Even more pointed are Jesus’ words of warning: “Not everyone who says to me, ‘Lord, Lord,’ will enter the kingdom of heaven, but only he who does the will of my Father who is in heaven. Many will say to me on that day, ‘Lord, Lord, did we not prophesy in your name, and in your name drive out demons and perform many miracles?’ Then I will tell them plainly, ‘I never knew you. Away from me, you evildoers’ ” (Matt. 7:21–23).
Clearly, worship leaders must lead their teams into spiritual excellence. Godliness is to be preferred over musical skill if we can’t have both.
Excellence in the Word. Closely linked with spiritual excellence is a deep commitment to accuracy, completeness, and honesty with regard to the Word of God. We have already said that worship leaders function in a prophetic role and that they must therefore be equipped with Scripture.
Excellence of the Externals. Although Jesus did not espouse glitz and glitter, we can also safely say he did not found the cult of mediocrity. Outward appearance does matter. External things, such as being on time, having your instrument clean, properly grooming your hair, are all signals to the observer that you mean business.
We are not talking about style here as much as a commitment to doing things well. A three-piece suit, for example, may be completely out of place in a church filled with baby boomers. But dirty clothes and their olfactory offenses are out of place among leaders in any setting.
Artistic Excellence. I have observed an ever-growing tendency toward musical excellence among worship teams. This trend results in the development of musical skills in the congregation, which is a worthy goal. Thus, learning at the congregational level is more “caught” than “taught.”
Forbid Carnal Competitiveness. When we deal with artistic excellence, we have to be especially careful of the flesh. The Bible gives us wonderful, healthy advice on this issue: “Each one should test his own actions. Then he can take pride in himself, without comparing himself to somebody else”(Gal. 6:4). Aside from Scripture, the primary yardstick for measuring excellence is each person’s past performance.

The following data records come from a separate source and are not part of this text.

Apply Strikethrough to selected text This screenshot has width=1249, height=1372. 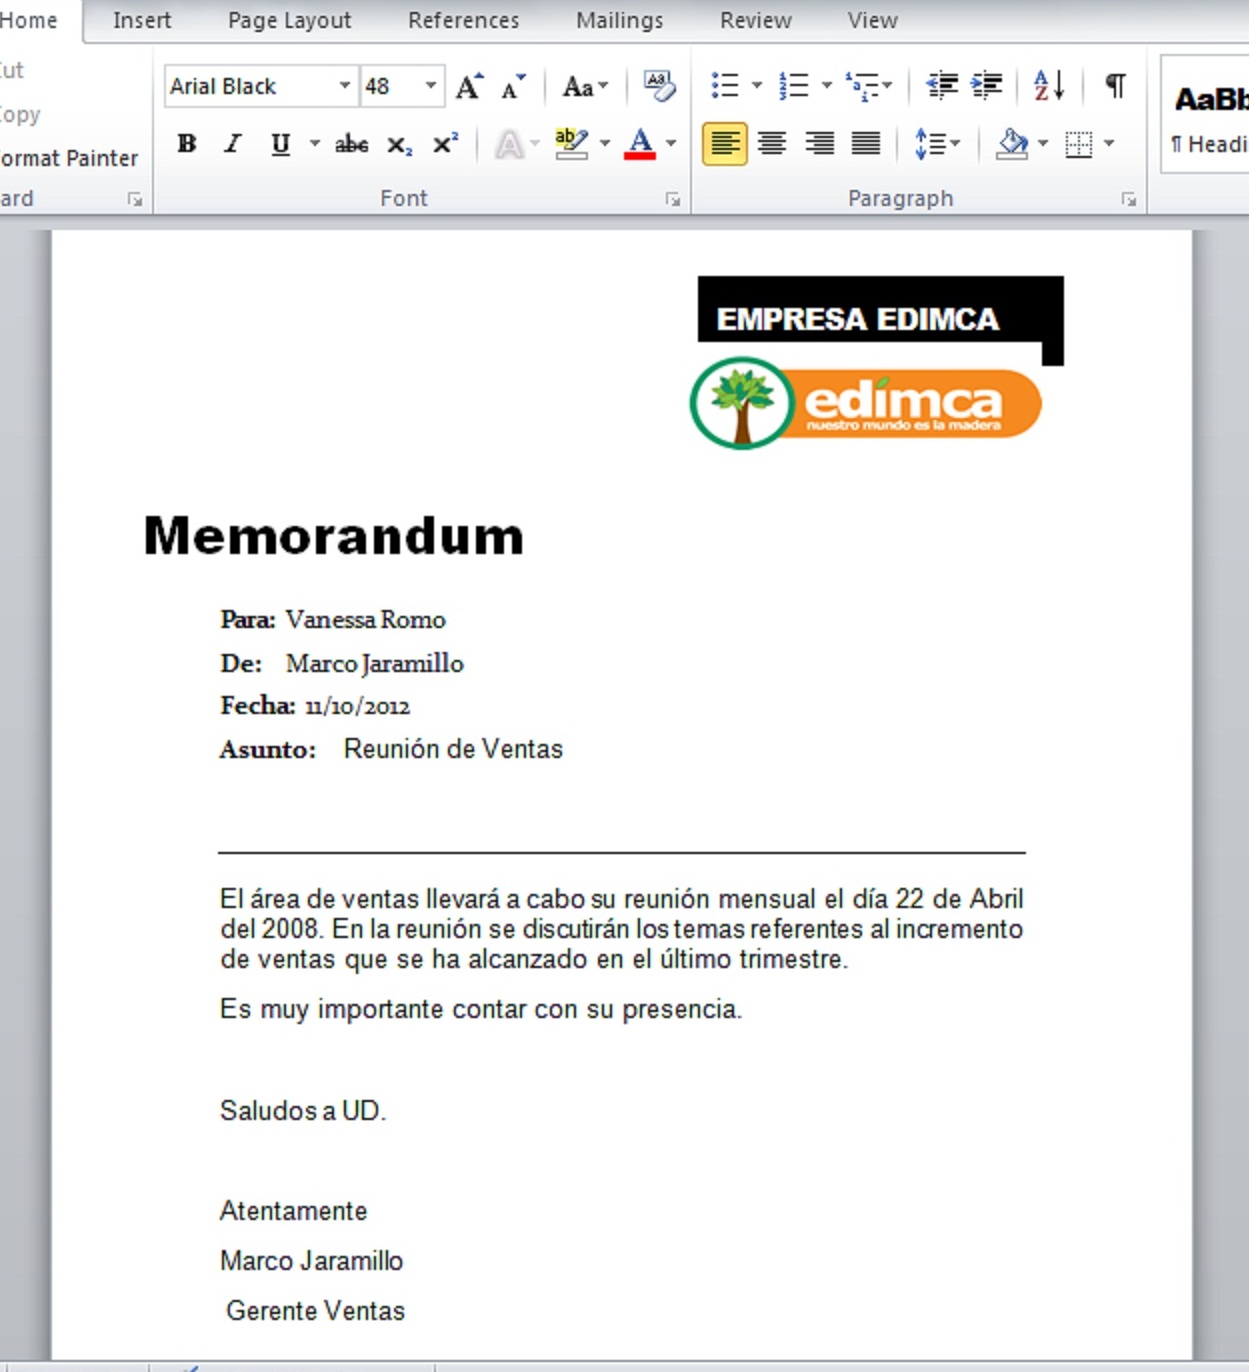point(352,143)
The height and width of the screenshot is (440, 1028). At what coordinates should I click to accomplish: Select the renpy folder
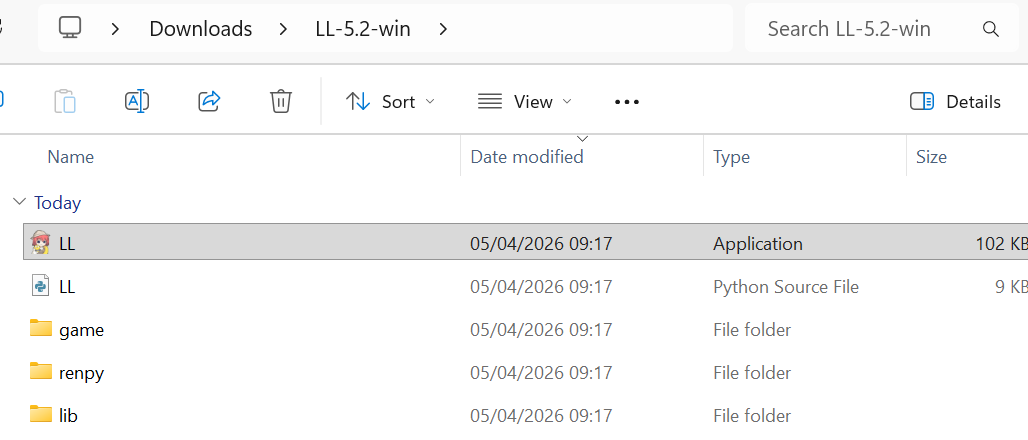point(81,373)
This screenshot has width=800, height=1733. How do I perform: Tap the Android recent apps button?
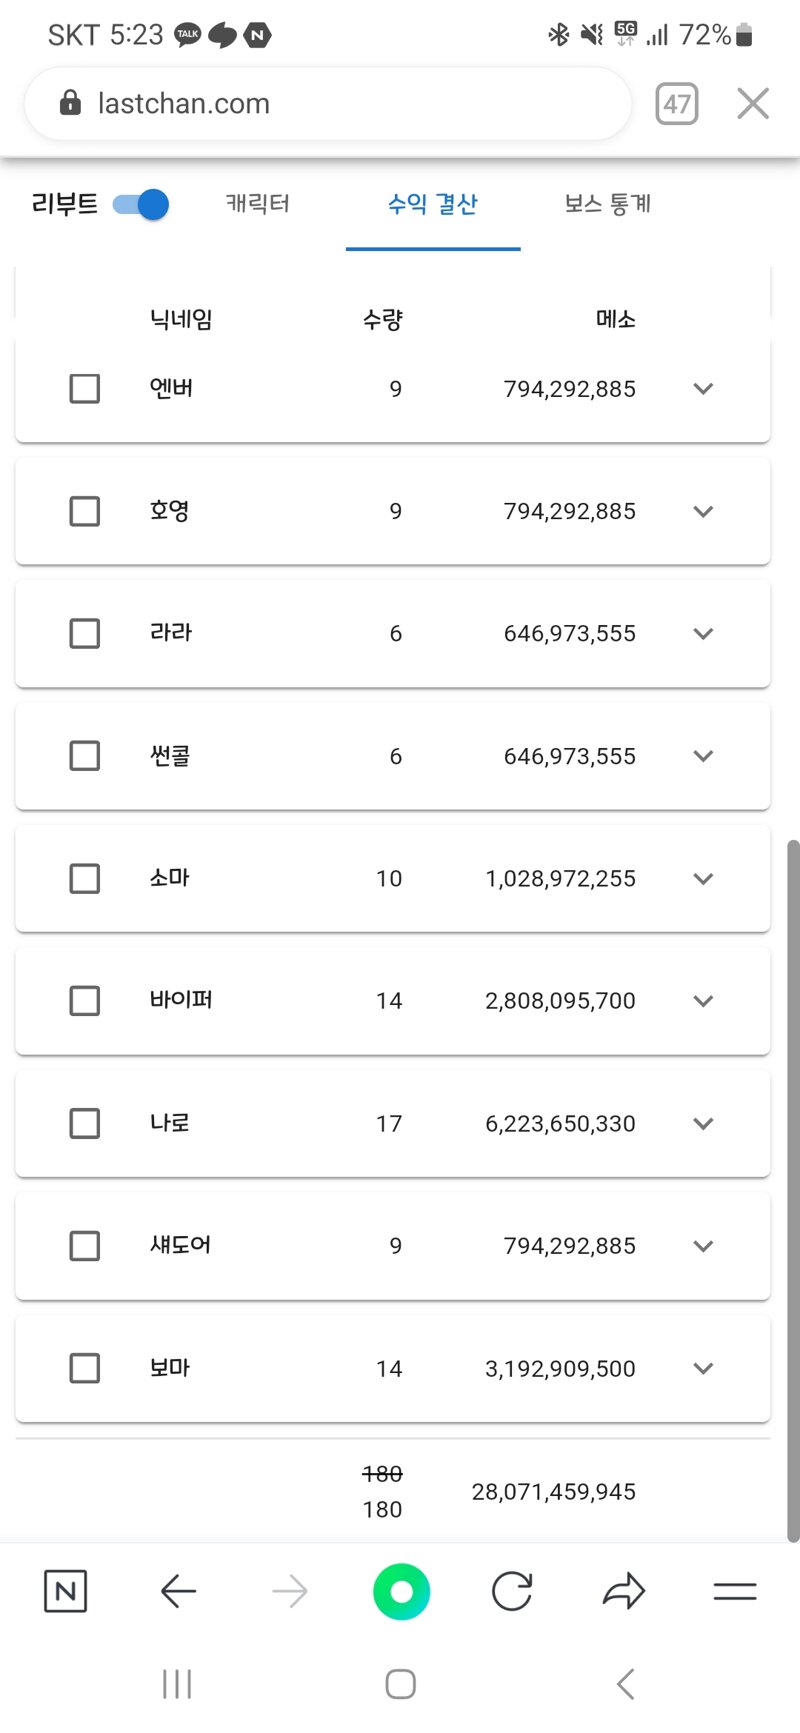(177, 1684)
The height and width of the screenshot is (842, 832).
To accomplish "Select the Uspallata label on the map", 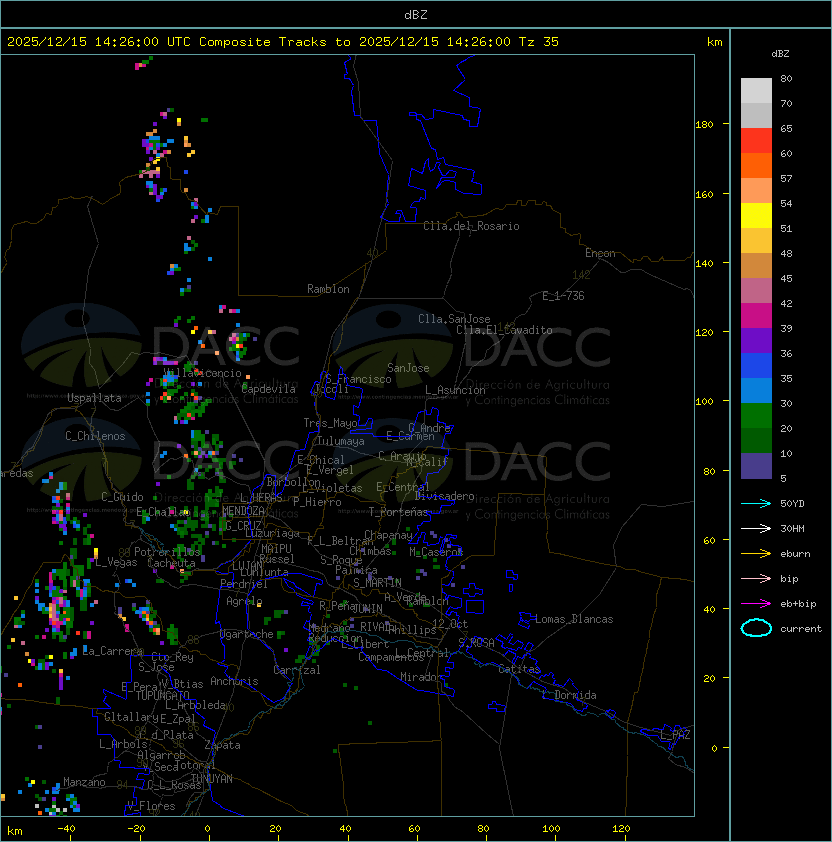I will [x=94, y=398].
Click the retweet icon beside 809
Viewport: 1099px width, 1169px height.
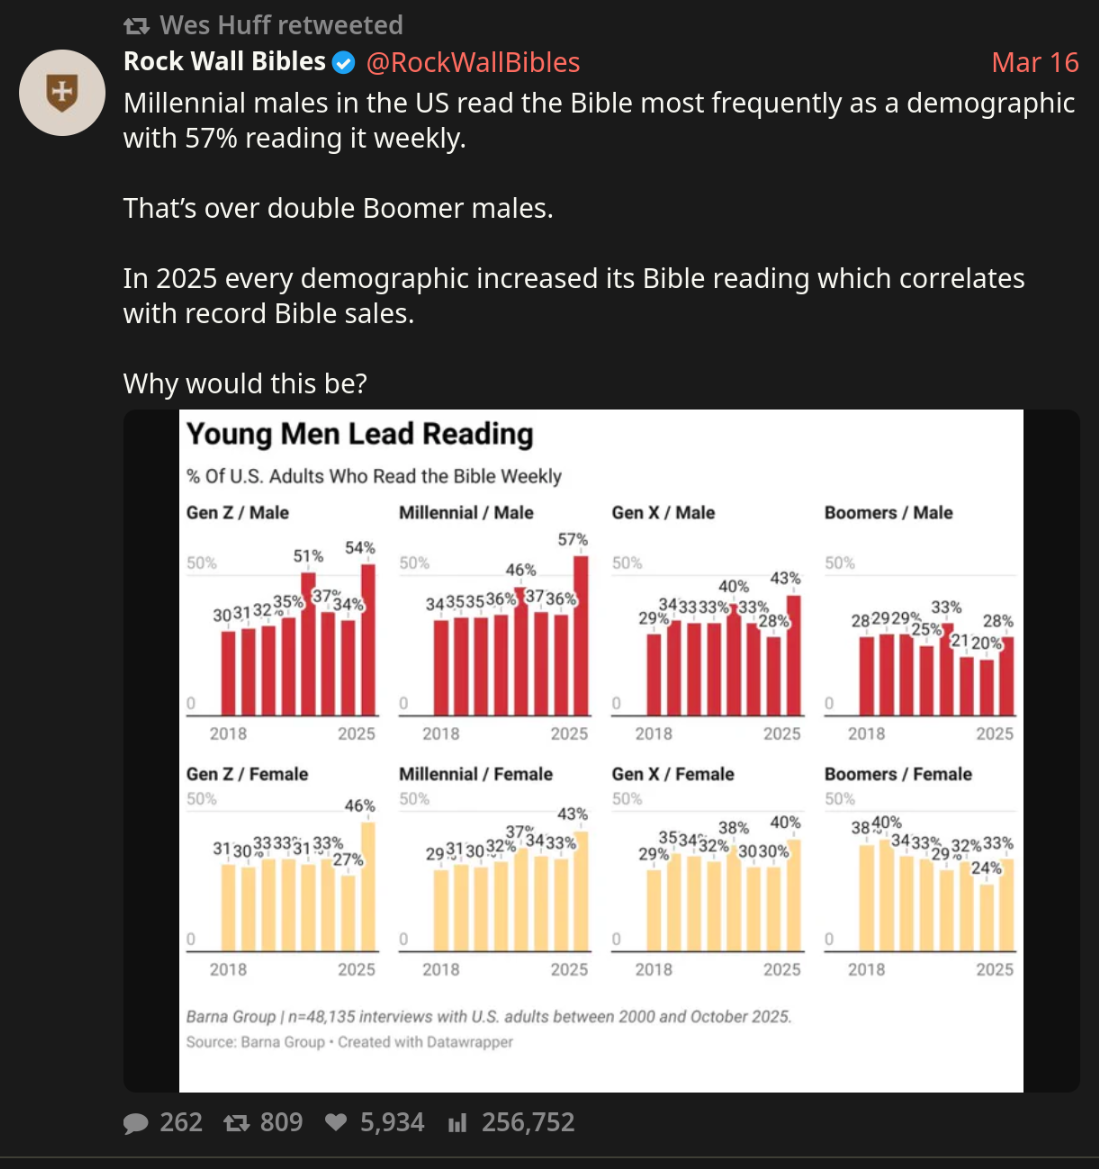point(236,1123)
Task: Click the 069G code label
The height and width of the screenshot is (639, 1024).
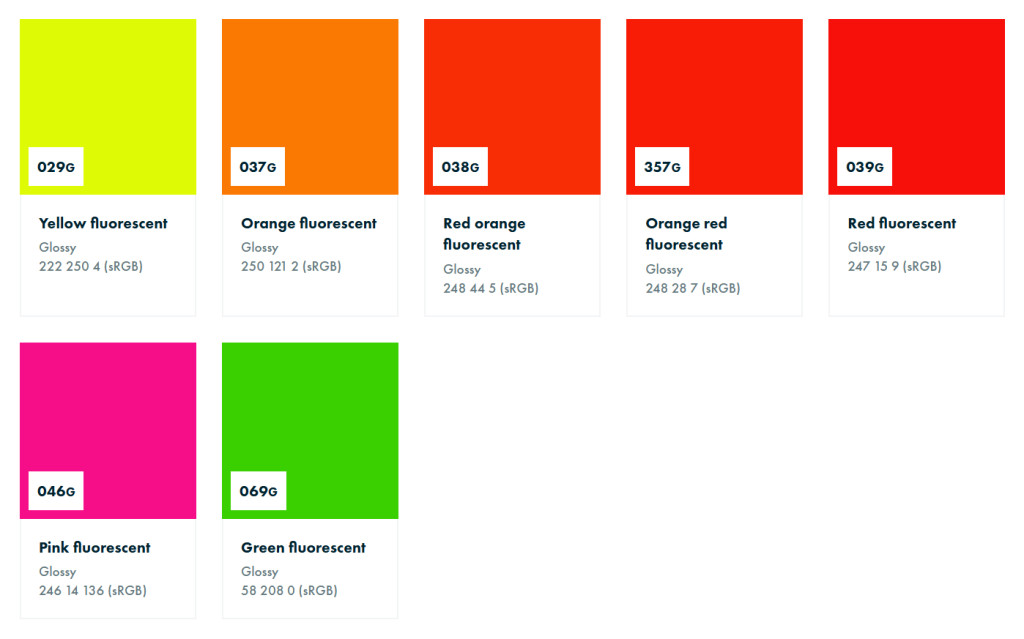Action: point(258,491)
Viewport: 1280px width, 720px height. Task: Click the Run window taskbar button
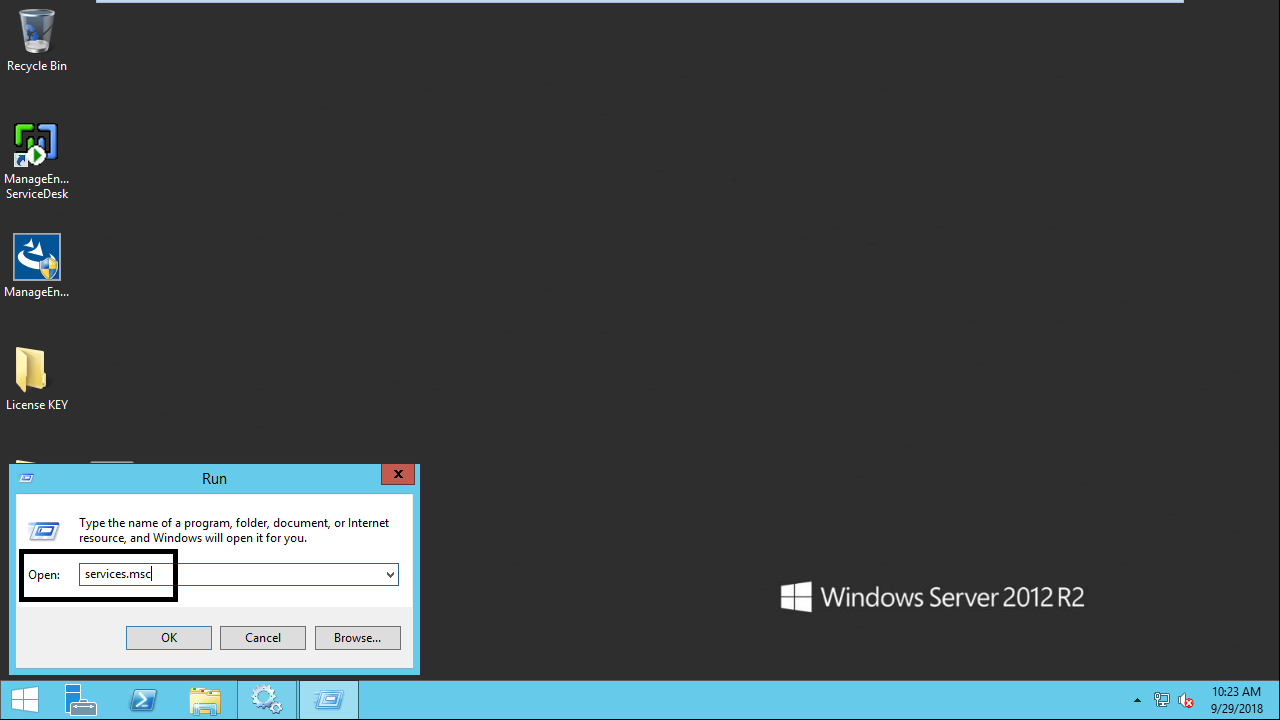[x=329, y=700]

Setting Goals for Excellence. We have now come full circle in the entries in this chapter. If excellence is to be more than a buzzword, then it requires our involvement in setting milestones for progress. That’s what leadership does. It creates and fuels vision and mobilizes people to achieve more than they dreamed they ever could. My prayer for you is that the excellence of Christ in you and in your team will find increasing manifestation daily.